Texto del Evangelio (Mc 9,14-29): En aquel tiempo, Jesús bajó de la montaña y, al llegar donde los
discípulos, vio a mucha gente que les rodeaba y a unos escribas que discutían
con ellos. Toda la gente, al verle, quedó sorprendida y corrieron a saludarle.
Él les preguntó: «¿De qué discutís con ellos?». Uno de entre la gente le
respondió: «Maestro, te he traído a mi hijo que tiene un espíritu mudo y,
dondequiera que se apodera de él, le derriba, le hace echar espumarajos,
rechinar de dientes y lo deja rígido. He dicho a tus discípulos que lo
expulsaran, pero no han podido».
Él les responde: «¡Oh generación incrédula! ¿Hasta
cuándo estaré con vosotros? ¿Hasta cuándo habré de soportaros? ¡Traédmelo!». Y
se lo trajeron. Apenas el espíritu vio a Jesús, agitó violentamente al muchacho
y, cayendo en tierra, se revolcaba echando espumarajos. Entonces Él preguntó a
su padre: «¿Cuánto tiempo hace que le viene sucediendo esto?». Le dijo: «Desde
niño. Y muchas veces le ha arrojado al fuego y al agua para acabar con él;
pero, si algo puedes, ayúdanos, compadécete de nosotros». Jesús le dijo: «¡Qué
es eso de si puedes! ¡Todo es posible para quien cree!». Al instante, gritó el
padre del muchacho: «¡Creo, ayuda a mi poca fe!».
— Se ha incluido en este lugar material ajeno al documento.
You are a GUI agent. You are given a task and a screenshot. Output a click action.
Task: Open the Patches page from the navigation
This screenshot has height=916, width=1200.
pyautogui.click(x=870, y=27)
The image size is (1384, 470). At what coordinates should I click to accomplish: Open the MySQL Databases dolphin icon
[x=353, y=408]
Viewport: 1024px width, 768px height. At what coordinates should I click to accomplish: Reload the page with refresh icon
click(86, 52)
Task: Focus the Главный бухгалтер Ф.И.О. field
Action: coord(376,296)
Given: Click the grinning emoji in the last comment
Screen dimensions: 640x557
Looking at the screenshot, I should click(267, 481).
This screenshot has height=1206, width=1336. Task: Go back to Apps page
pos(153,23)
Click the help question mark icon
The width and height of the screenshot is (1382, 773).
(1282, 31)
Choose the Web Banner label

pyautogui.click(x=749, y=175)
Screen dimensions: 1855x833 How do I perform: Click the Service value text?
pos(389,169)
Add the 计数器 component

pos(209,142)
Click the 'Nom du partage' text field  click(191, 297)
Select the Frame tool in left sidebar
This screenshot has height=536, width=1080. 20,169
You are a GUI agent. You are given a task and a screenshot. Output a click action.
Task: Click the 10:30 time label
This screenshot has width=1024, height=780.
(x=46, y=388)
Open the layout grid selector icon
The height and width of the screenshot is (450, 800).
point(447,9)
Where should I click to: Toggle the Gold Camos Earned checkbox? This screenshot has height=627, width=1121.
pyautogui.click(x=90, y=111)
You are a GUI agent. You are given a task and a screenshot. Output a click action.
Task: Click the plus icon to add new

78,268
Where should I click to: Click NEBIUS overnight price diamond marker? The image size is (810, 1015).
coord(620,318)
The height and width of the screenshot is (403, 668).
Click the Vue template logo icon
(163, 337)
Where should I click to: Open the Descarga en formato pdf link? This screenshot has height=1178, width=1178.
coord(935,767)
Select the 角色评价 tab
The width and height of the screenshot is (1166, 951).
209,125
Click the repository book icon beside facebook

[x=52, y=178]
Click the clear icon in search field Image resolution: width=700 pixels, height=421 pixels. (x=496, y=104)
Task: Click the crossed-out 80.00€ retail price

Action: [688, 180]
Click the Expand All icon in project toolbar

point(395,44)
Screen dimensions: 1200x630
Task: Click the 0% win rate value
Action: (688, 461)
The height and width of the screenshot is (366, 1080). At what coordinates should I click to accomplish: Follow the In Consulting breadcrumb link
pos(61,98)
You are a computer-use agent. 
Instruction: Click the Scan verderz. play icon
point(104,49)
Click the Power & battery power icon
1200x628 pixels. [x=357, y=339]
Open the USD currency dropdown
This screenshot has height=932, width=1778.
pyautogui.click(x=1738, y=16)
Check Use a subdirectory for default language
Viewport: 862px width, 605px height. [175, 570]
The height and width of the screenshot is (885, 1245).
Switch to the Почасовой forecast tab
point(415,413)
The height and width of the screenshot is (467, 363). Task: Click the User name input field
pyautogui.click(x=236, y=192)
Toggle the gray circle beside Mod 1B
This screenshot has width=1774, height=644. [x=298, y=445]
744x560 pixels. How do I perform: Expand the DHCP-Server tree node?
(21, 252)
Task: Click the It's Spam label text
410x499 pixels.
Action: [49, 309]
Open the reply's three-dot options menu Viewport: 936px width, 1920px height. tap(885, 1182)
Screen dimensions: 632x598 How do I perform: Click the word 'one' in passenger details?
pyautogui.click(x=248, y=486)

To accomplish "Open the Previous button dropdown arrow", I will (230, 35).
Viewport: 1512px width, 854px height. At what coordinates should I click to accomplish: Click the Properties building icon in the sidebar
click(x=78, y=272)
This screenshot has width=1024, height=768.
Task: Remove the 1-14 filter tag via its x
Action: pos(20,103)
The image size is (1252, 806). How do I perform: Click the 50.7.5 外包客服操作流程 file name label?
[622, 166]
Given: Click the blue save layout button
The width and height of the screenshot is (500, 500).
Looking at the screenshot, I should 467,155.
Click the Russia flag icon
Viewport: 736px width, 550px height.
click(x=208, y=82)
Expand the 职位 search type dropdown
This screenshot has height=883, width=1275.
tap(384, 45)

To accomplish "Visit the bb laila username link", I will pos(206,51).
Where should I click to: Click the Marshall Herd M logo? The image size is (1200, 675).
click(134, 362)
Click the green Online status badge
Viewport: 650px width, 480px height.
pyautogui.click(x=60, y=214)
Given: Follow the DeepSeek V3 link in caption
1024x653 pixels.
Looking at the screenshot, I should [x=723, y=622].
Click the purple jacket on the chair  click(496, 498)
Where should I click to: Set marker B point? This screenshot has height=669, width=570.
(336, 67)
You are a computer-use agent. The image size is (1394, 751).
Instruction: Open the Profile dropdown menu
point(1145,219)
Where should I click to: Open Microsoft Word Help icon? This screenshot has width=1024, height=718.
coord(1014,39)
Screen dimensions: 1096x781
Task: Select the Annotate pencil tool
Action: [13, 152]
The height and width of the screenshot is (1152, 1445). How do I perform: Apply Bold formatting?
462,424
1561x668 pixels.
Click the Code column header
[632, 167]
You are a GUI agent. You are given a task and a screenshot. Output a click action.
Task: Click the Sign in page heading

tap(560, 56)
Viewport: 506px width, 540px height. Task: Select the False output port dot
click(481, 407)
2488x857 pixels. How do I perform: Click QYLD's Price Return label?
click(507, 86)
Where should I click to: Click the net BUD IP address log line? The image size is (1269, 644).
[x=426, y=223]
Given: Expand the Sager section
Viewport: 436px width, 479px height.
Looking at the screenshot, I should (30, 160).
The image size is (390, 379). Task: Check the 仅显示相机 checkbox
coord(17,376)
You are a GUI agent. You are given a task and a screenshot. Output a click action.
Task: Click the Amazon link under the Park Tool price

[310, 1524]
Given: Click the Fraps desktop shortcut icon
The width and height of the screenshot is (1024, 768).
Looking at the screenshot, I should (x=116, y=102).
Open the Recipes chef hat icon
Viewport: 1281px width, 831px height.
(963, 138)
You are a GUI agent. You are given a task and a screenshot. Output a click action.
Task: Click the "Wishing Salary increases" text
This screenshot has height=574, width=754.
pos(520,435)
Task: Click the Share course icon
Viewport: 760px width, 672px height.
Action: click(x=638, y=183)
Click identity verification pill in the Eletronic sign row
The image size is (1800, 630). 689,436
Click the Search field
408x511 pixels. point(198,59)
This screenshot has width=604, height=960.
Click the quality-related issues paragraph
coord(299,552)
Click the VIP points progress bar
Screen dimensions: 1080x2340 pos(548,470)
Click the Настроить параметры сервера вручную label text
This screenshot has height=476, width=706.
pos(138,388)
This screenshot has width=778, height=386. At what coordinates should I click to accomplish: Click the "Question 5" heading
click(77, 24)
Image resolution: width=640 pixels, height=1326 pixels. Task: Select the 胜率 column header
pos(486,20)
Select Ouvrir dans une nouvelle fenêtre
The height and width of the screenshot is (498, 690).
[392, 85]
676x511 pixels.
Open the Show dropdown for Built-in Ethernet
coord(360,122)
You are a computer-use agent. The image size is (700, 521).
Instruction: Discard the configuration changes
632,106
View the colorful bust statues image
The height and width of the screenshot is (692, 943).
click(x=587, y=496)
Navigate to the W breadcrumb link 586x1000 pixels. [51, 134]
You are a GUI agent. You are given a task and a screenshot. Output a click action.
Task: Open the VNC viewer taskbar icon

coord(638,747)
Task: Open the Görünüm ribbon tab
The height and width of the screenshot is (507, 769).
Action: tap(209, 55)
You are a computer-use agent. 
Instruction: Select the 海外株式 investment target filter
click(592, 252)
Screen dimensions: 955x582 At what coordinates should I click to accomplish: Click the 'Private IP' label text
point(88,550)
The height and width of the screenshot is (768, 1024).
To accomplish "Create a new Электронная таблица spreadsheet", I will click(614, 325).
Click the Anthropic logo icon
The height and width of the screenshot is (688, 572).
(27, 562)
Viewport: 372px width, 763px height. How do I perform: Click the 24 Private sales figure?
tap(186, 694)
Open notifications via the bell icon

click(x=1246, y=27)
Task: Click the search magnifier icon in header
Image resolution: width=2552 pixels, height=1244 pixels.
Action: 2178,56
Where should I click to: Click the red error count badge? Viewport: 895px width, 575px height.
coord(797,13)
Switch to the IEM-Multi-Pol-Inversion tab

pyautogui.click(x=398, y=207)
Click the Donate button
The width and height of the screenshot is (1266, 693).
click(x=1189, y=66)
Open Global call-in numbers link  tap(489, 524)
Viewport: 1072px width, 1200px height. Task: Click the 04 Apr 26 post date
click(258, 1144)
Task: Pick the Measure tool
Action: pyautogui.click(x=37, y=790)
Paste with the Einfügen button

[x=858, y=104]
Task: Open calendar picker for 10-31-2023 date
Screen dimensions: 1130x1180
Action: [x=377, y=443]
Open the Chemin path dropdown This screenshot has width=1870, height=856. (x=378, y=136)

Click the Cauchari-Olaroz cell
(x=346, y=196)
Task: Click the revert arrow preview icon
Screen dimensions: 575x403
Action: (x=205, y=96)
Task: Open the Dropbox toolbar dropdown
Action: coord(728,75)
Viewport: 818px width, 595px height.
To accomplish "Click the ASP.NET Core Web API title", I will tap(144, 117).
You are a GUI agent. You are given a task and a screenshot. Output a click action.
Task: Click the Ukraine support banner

Viendo Jesús que se agolpaba la gente, increpó al
espíritu inmundo, diciéndole: «Espíritu sordo y mudo, yo te lo mando: sal de él
y no entres más en él». Y el espíritu salió dando gritos y agitándole con
violencia. El muchacho quedó como muerto, hasta el punto de que muchos decían
que había muerto. Pero Jesús, tomándole de la mano, le levantó y él se puso en
pie. Cuando Jesús entró en casa, le preguntaban en privado sus discípulos:
«¿Por qué nosotros no pudimos expulsarle?». Les dijo: «Esta clase con nada
puede ser arrojada sino con la oración».
«¡Creo, ayuda a mi poca fe!»
Comentario: Rev. D. Antoni CAROL i Hostench (Sant
Cugat del Vallès, Barcelona, España)
Hoy contemplamos —¡una
vez más!— al Señor solicitado por la gente («corrieron a saludarle») y, a la
vez, Él solícito de la gente, sensible a sus necesidades. En primer lugar,
cuando sospecha que alguna cosa pasa, se interesa por el problema.
Interviene uno de los
protagonistas, esto es, el padre de un chico que está poseído por un espíritu
maligno: «Maestro, te he traído a mi hijo que tiene un espíritu mudo y,
dondequiera que se apodera de él, le derriba, le hace echar espumarajos,
rechinar de dientes y lo deja rígido» (Mc 9,17-18).
¡Es terrible el mal
que puede llegar a hacer el Diablo!, una criatura sin caridad. —Señor, ¡hemos
de rezar!: «Líbranos del mal». No se entiende cómo puede haber hoy día voces
que dicen que no existe el Diablo, u otros que le rinden algún tipo de culto...
¡Es absurdo! Nosotros hemos de sacar una lección de todo ello: ¡no se puede
jugar con fuego!
«He dicho a tus
discípulos que lo expulsaran, pero no han podido» (Mc 9,18). Cuando escucha
estas palabras, Jesús recibe un disgusto. Se disgusta, sobre todo, por la falta
de fe... Y les falta fe porque han de rezar más: «Esta clase con nada puede ser
arrojada sino con la oración» (Mc 9,29).
La oración es el
diálogo “intimista” con Dios. San Juan Pablo II ha afirmado que «la oración
comporta siempre una especie de escondimiento con Cristo en Dios. Sólo en
semejante “escondimiento” actúa el Espíritu Santo». En un ambiente íntimo de
escondimiento se practica la asiduidad amistosa con Jesús, a partir de la cual
se genera el incremento de confianza en Él, es decir, el aumento de la fe.
Pero esta fe, que
mueve montañas y expulsa espíritus malignos («¡Todo es posible para quien
cree!») es, sobre todo, un don de Dios. Nuestra oración, en todo caso, nos pone
en disposición para recibir el don. Pero este don hemos de suplicarlo: «¡Creo,
ayuda a mi poca fe!» (Mc 9,24). ¡La respuesta de Cristo no se hará “rogar”!